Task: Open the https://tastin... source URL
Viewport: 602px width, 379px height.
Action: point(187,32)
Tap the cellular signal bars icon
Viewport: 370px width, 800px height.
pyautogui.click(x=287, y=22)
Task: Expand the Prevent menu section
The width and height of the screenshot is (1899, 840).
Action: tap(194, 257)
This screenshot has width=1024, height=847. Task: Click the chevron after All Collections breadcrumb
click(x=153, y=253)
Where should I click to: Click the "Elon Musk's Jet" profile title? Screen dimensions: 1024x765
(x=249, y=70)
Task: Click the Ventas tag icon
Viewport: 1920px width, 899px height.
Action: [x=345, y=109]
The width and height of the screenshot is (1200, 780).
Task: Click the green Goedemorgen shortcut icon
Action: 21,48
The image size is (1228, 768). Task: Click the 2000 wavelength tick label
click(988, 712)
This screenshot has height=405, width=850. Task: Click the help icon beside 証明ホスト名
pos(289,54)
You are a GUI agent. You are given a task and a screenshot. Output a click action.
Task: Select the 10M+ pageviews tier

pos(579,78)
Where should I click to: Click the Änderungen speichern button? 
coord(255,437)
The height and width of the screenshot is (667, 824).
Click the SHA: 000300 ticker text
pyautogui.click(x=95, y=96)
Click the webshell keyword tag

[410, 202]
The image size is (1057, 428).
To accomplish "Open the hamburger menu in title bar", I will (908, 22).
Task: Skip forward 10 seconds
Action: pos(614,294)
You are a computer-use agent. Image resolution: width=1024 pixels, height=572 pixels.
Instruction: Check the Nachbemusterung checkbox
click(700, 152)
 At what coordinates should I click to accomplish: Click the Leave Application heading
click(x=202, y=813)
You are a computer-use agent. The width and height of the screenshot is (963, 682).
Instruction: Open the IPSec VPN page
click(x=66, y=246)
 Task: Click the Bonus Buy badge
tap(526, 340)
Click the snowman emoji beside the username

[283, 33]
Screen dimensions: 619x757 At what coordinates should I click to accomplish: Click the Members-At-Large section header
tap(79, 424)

══════

What you have to do —
Tally the lines that hold the word "computer" in the listing, and give the tally with nothing else.

Completed exercise —
2